> [WHAT TO PRODUCE]: Note every line in the entries that contains the string "icon", and copy it.

> [RECORDS PROVIDED]:
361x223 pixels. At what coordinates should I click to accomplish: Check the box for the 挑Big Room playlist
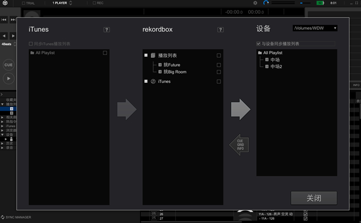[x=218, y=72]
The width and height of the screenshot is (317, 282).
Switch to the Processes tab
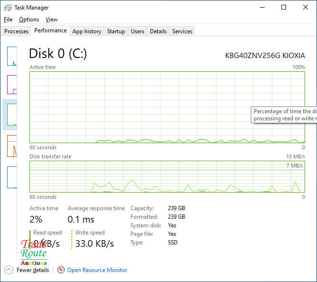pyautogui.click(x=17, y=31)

==

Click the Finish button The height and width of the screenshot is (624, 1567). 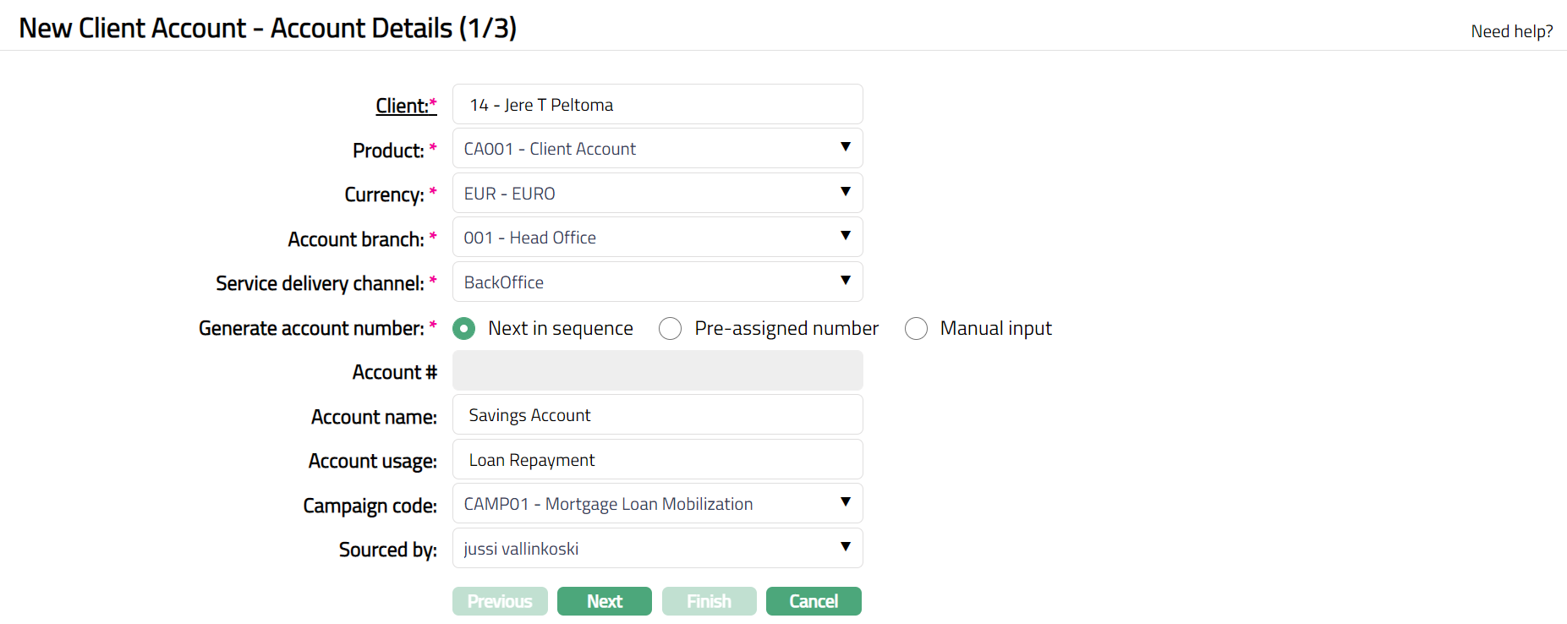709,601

--

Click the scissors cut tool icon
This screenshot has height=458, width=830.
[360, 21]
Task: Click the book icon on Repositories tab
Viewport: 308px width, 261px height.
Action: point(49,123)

> [THE ANSWER]:
Click the scissors cut tool icon
Task: Click the book icon on Repositories tab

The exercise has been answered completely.